Mille salariés. Sept studios. Et un dépôt de bilan ce mercredi matin. Nacon, l’un des plus gros éditeurs français de jeux vidéo, vient de demander son placement en redressement judiciaire auprès du tribunal de commerce.
Bigben coule, Nacon trinque
Le problème ne vient pas directement de Nacon. C’est sa maison mère, Bigben Interactive, qui a mis le feu aux poudres. Le groupe nordiste, connu à l’origine pour ses accessoires de jeux vidéo (manettes, casques, volants), s’est retrouvé dans l’incapacité de rembourser ses emprunts bancaires. Résultat : les banques ont lâché le navire. Bigben a dû suspendre le cours de son action le 20 février, rapporte Gamekult, et vient de demander l’ouverture d’une procédure amiable de conciliation avec ses créanciers.
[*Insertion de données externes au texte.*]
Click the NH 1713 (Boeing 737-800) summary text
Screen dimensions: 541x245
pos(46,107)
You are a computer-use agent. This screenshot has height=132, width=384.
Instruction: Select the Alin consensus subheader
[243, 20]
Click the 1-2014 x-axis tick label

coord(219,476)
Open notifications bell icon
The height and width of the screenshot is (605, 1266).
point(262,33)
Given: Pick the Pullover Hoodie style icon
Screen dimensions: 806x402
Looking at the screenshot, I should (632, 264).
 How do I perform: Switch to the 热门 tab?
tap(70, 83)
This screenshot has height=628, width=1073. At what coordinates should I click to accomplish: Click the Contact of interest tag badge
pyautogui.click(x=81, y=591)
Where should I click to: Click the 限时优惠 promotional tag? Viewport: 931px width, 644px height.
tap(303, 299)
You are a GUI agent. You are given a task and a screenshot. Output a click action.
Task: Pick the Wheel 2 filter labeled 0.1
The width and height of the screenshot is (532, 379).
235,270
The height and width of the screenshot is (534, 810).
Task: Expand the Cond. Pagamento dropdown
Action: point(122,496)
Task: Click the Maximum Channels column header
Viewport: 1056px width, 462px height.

Sauf que Nacon, détenue majoritairement par Bigben, se retrouve piégée par ricochet. Dans son communiqué officiel publié ce 25 février, l’éditeur reconnaît que « la société fait état d’actifs disponibles ne lui permettant pas de faire face à son passif exigible ». En clair : plus d’argent pour payer les factures.
Un millier d’emplois en suspens
Nacon, c’est pas un petit studio indé. Fondée en 2019 par Bigben pour regrouper ses activités jeux vidéo, la boîte emploie environ mille personnes réparties dans sept studios français : Cyanide, Spiders, Big Bad Wolf, Kylotonn, Eko Software, Ishtar Games et Midgar Studio. On leur doit des titres comme GreedFall, Hell is Us, le récent Styx: Blades of Greed, RoboCop: Rogue City ou encore la série Tour de France.
La procédure de redressement judiciaire peut durer jusqu’à 18 mois, selon Ouest-France. Pendant ce temps, un administrateur judiciaire va évaluer les options : restructuration de la dette, recherche de repreneur, ou dans le pire des cas, liquidation. Le cours de l’action Nacon reste suspendu depuis le 20 février.
Le Nacon Connect maintenu malgré tout
Détail un peu surréaliste : la veille de l’annonce, Nacon confirmait encore la tenue de sa conférence annuelle, le Nacon Connect, prévue le 4 mars. Comme si de rien n’était. L’événement devrait présenter les prochains jeux de l’éditeur, selon Gamekult.
Ça pose quand même une sacrée question. Si les studios tournent, si les jeux sortent (Styx: Blades of Greed est sorti plus tôt ce mois-ci), comment en arrive-t-on là ? La réponse tient en un mot : la dette. Bigben s’est endetté massivement pour financer la croissance de Nacon, racheter des studios, développer des jeux de plus en plus ambitieux. Quand les ventes ne suivent pas et que les banques ferment le robinet, toute la structure s’effondre.
Pour les mille salariés concernés, l’attente commence.